Posted: Thu Apr 04, 2019 7:44 pm
by bystander
Cassini Finds Saturn's Rings Coat Tiny Moons
NASA | JPL-Caltech | Cassini | 2019 Mar 28
New findings have emerged about five tiny moons nestled in and near Saturn's rings. The closest-ever flybys by NASA's Cassini spacecraft reveal that the surfaces of these unusual moons are covered with material from the planet's rings - and from icy particles blasting out of Saturn's larger moon Enceladus. The work paints a picture of the competing processes shaping these mini-moons. ...

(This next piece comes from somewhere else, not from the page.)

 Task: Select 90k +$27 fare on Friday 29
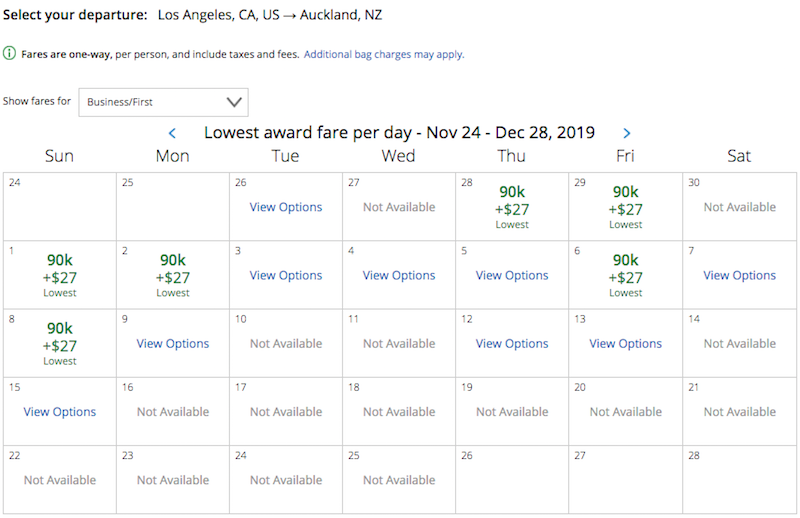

The new research, from data gathered by six of Cassini's instruments before its mission ended in 2017, is a clear confirmation that dust and ice from the rings accretes onto the moons embedded within and near the rings.

Scientists also found the moon surfaces to be highly porous, further confirming that they were formed in multiple stages as ring material settled onto denser cores that might be remnants of a larger object that broke apart. The porosity also helps explain their shape: Rather than being spherical, they are blobby and ravioli-like, with material stuck around their equators. ...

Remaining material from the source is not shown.